## Problem details
Each line of the data that includes the string "button" is to be copied out.

## Given information
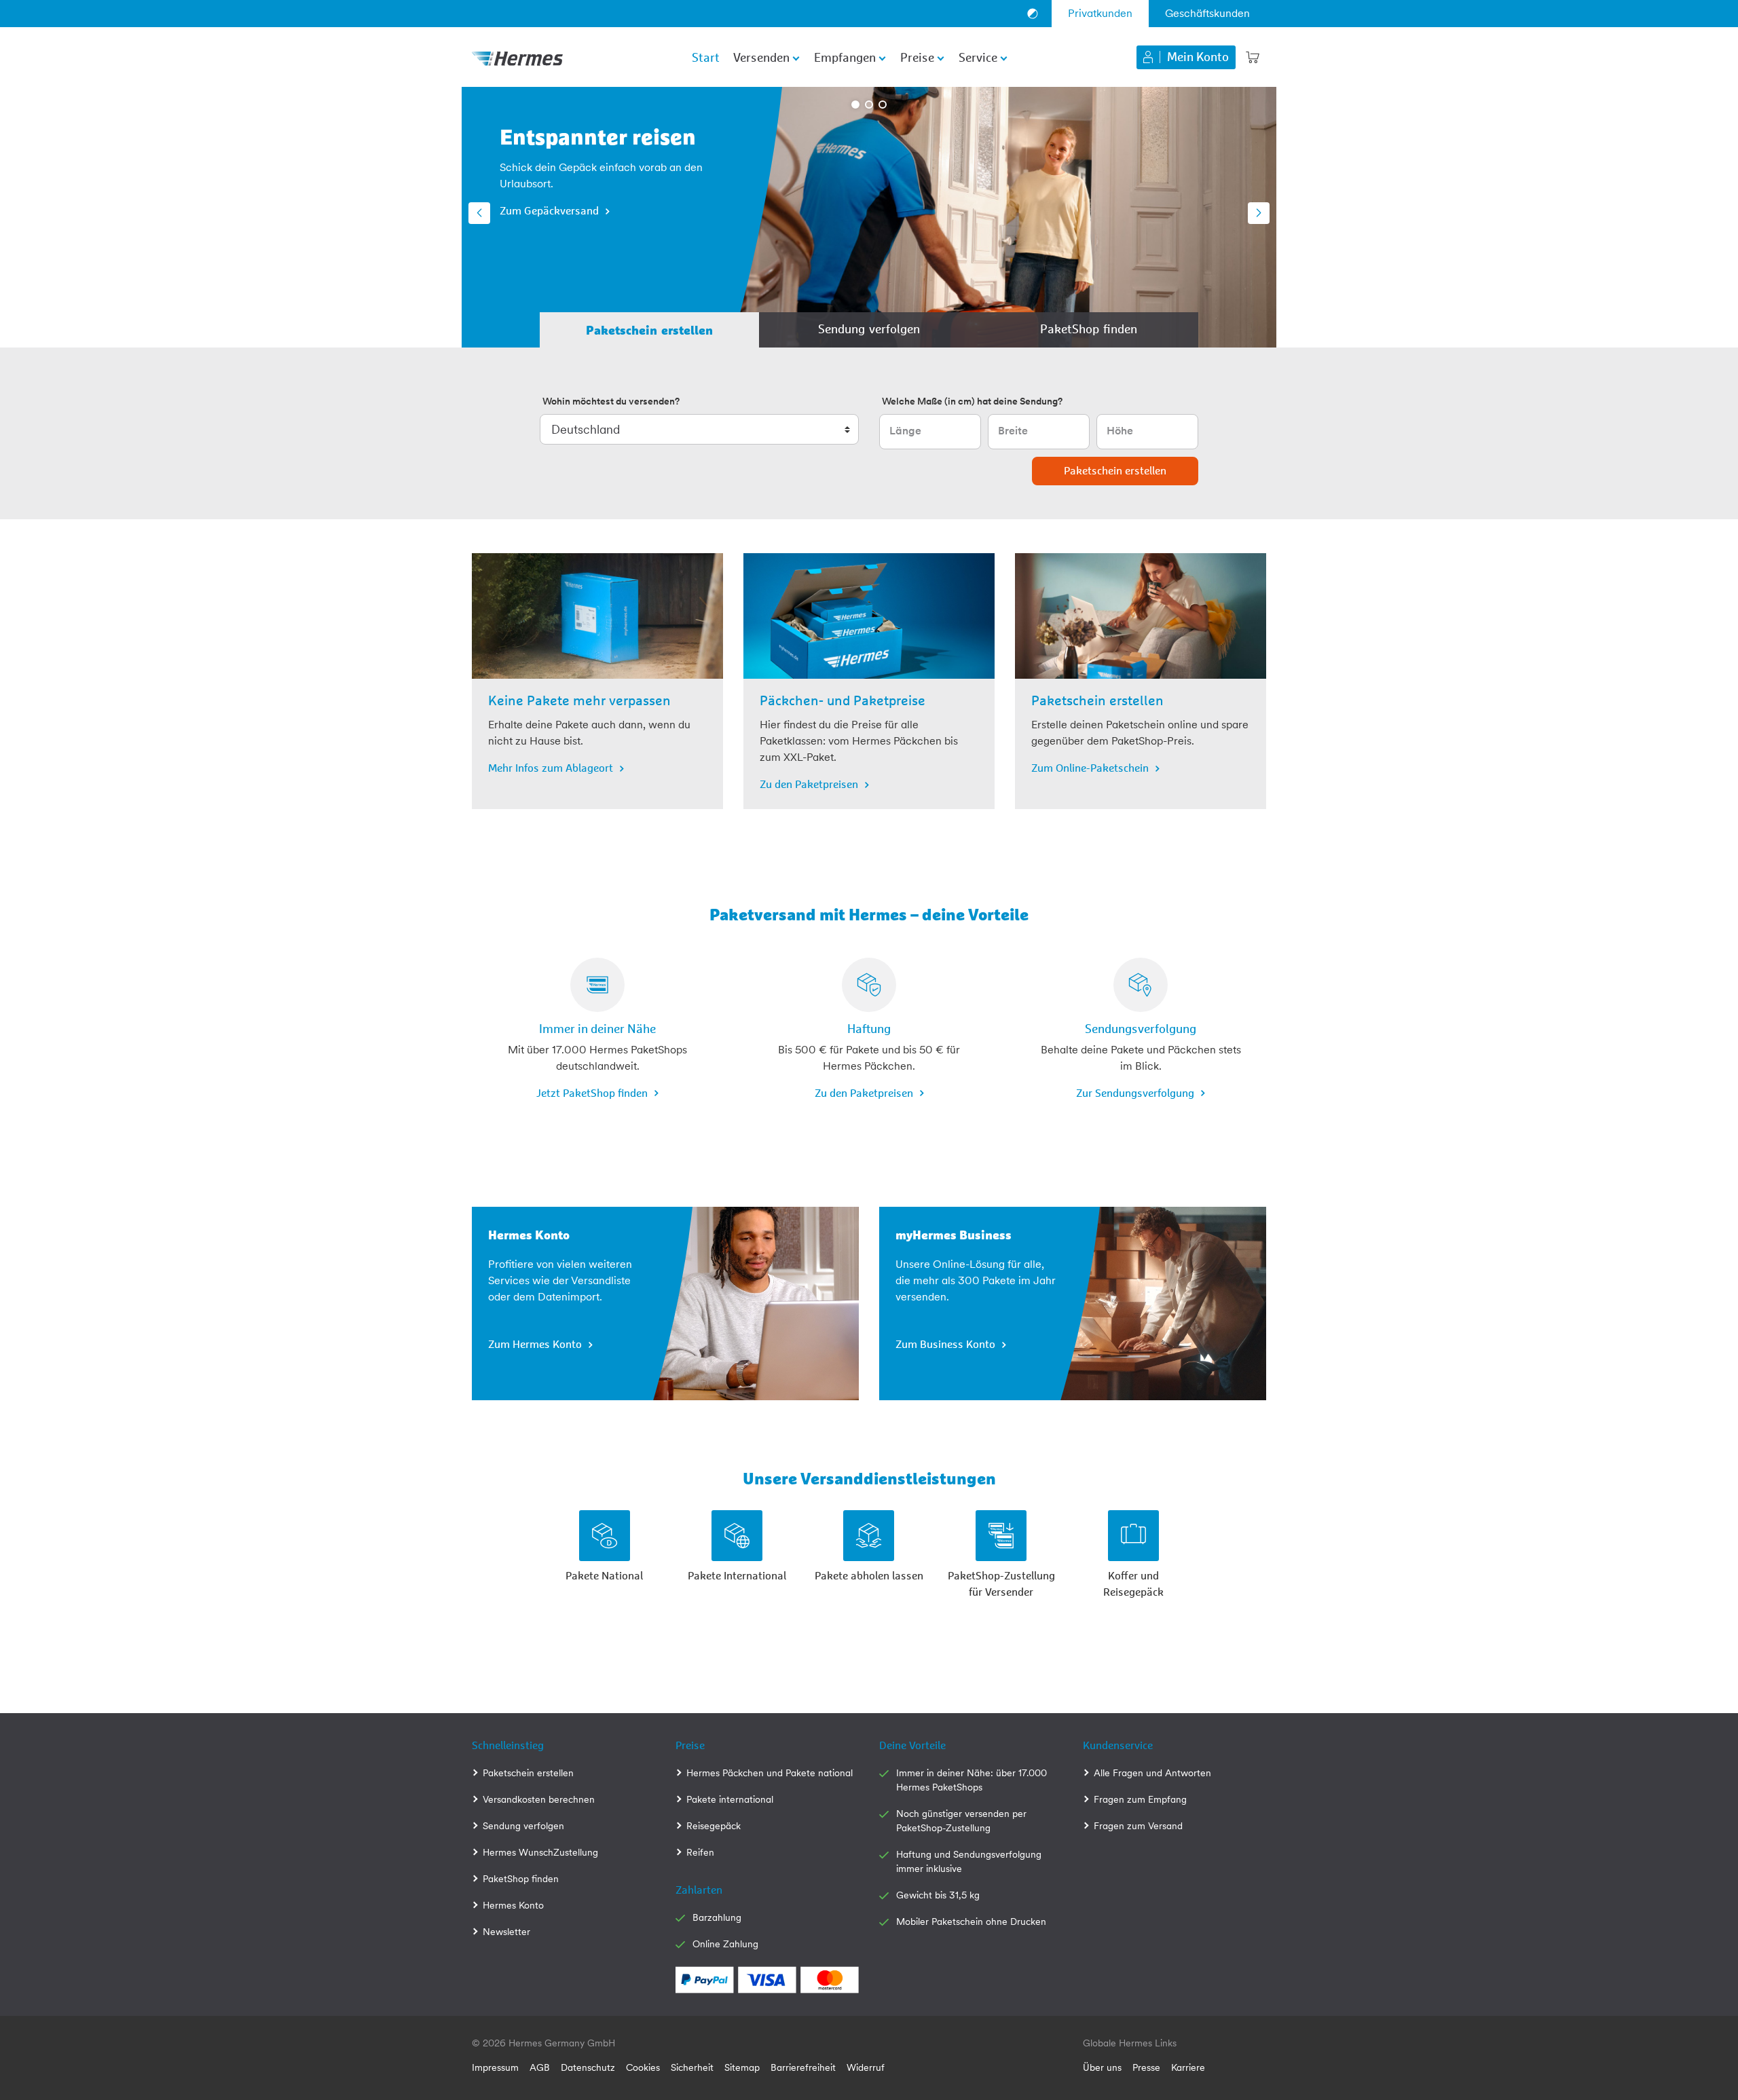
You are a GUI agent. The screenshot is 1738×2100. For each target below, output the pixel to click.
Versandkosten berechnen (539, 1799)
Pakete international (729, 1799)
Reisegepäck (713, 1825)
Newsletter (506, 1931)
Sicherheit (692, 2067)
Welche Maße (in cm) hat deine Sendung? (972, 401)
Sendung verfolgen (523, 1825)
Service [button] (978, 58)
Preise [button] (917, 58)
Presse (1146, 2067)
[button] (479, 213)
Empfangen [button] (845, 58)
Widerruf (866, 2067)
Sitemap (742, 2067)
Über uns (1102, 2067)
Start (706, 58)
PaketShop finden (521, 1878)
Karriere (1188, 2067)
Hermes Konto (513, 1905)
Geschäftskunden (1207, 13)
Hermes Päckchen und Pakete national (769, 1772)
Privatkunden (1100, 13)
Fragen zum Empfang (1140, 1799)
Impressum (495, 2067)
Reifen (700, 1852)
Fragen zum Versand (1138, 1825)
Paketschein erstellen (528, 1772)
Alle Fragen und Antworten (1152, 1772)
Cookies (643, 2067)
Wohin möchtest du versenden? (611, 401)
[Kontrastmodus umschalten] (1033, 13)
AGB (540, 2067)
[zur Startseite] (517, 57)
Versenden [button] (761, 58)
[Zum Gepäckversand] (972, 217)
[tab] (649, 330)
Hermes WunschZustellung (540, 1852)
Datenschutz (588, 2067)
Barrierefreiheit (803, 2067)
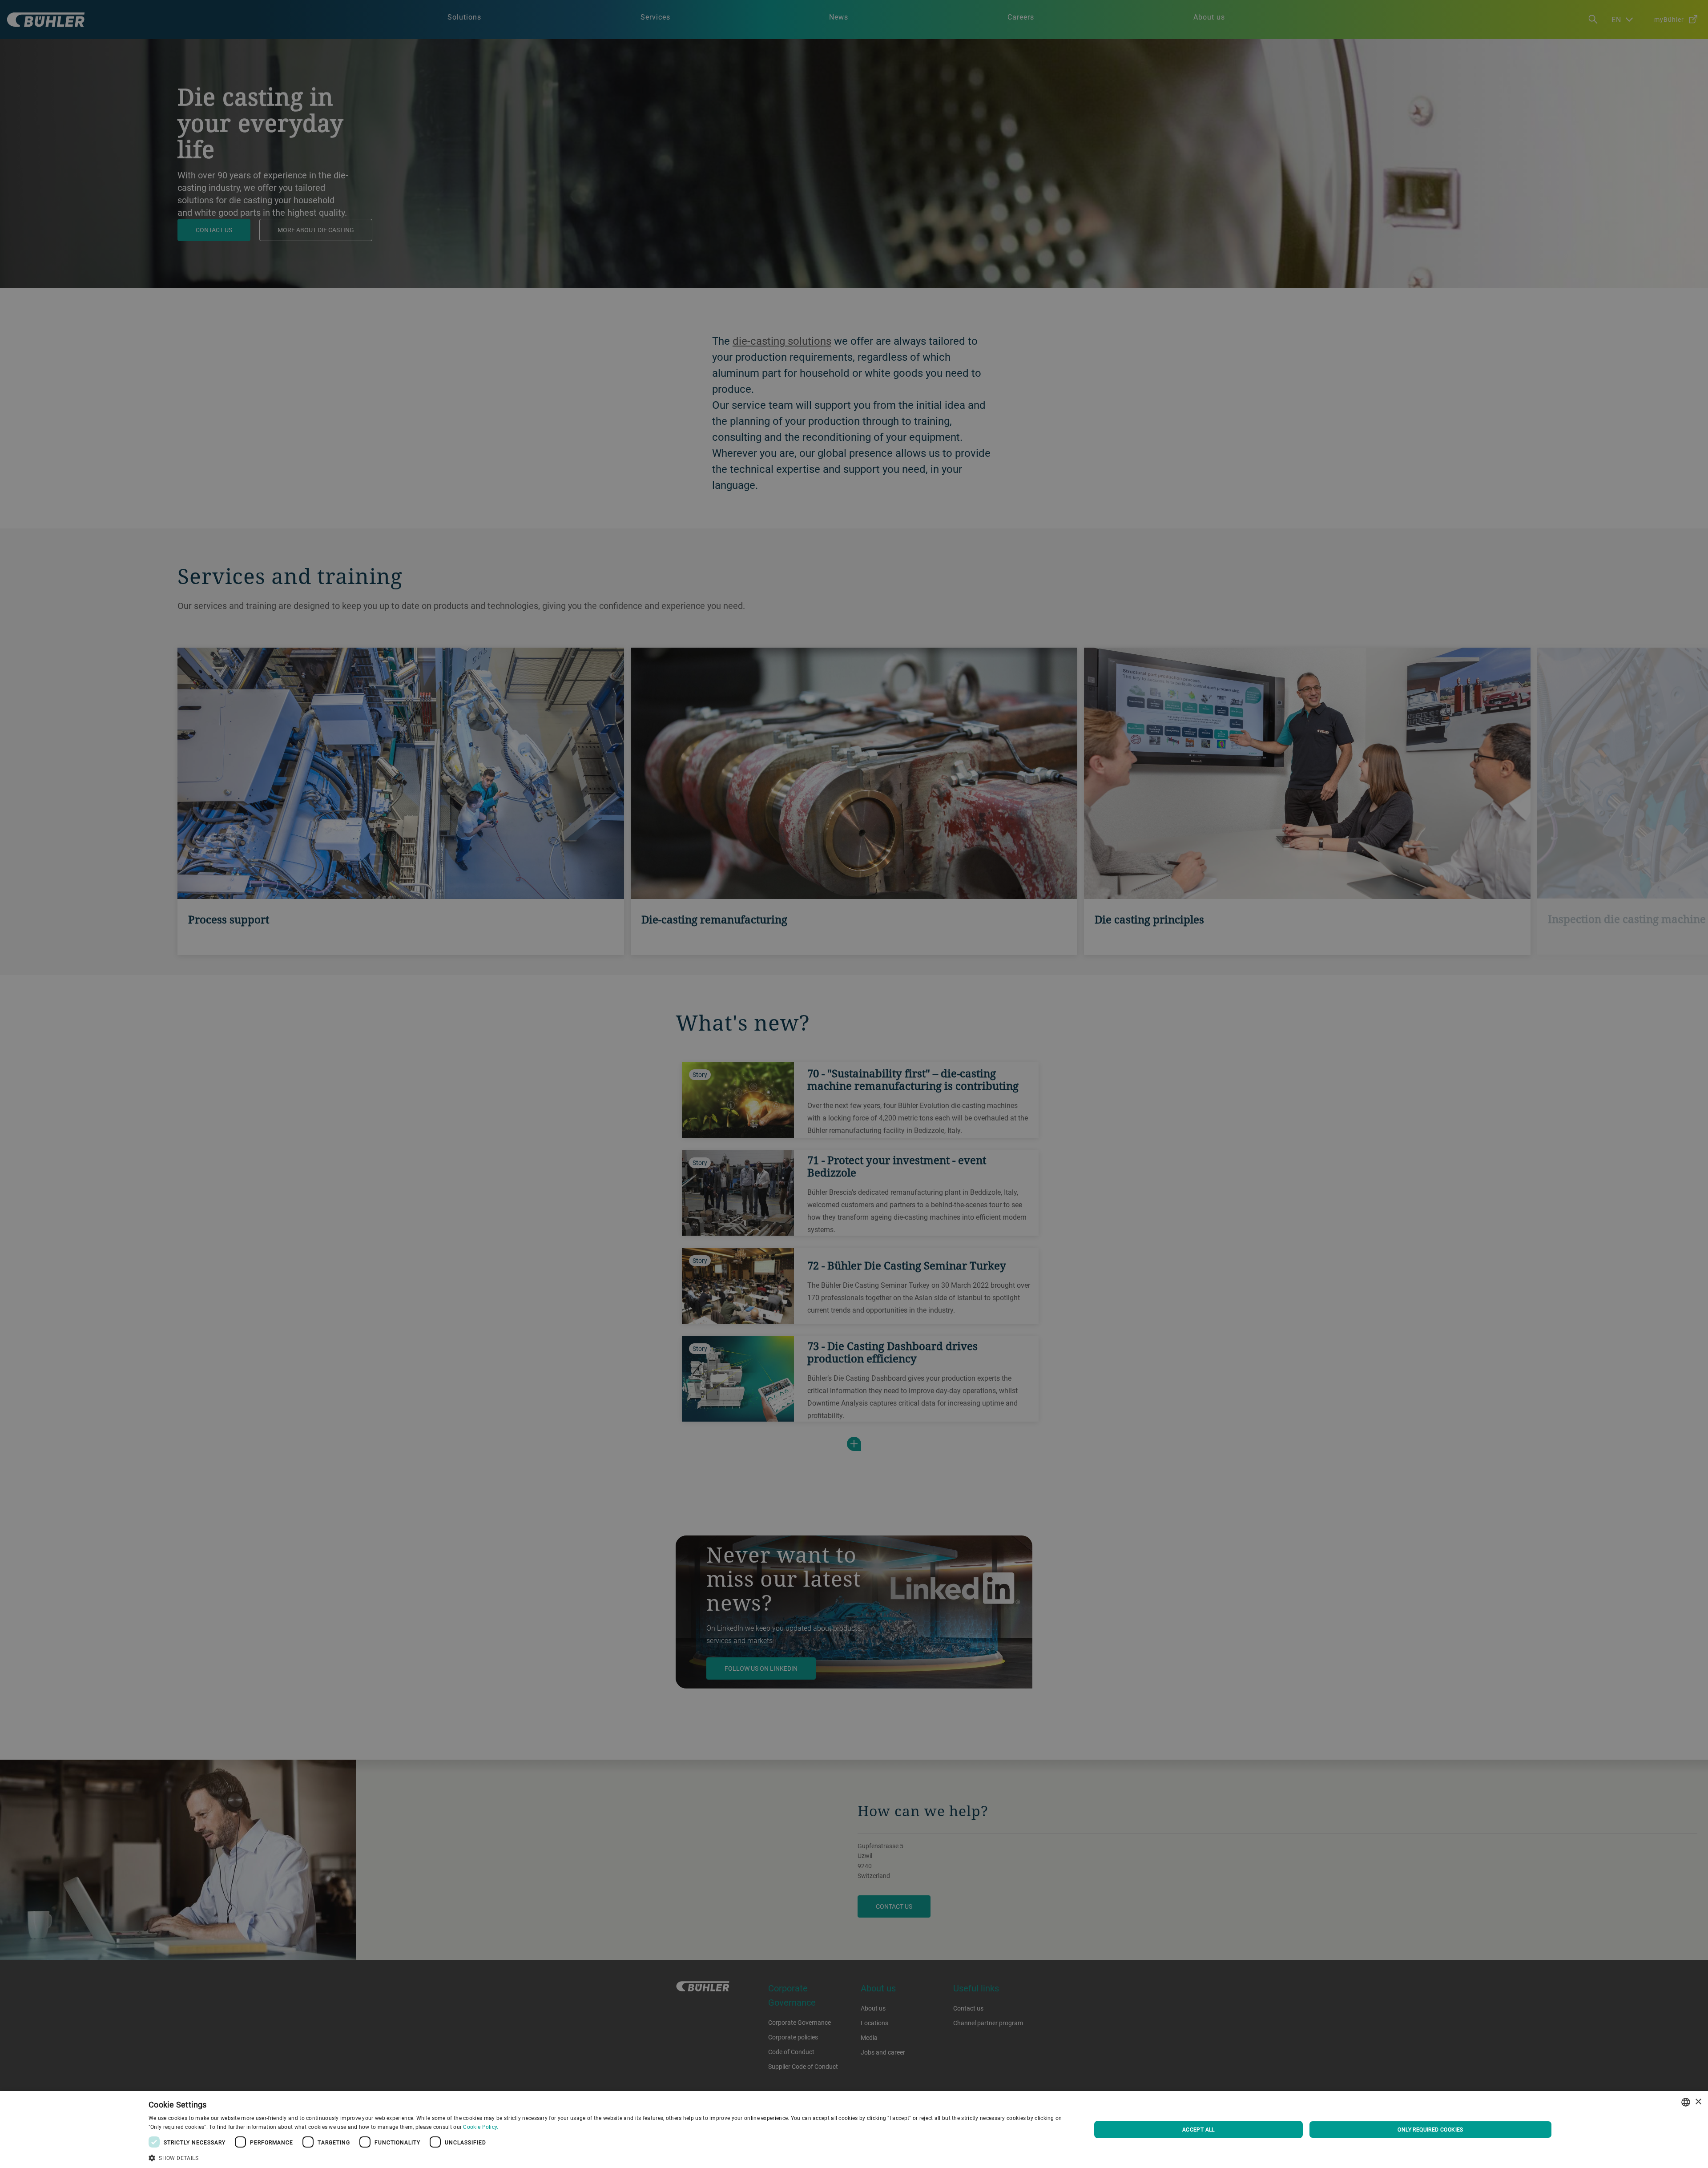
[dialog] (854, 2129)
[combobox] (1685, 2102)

## Reply to the exercise
Service [button] (978, 58)
Preise [button] (917, 58)
[button] (479, 213)
Empfangen [button] (845, 58)
Versenden [button] (761, 58)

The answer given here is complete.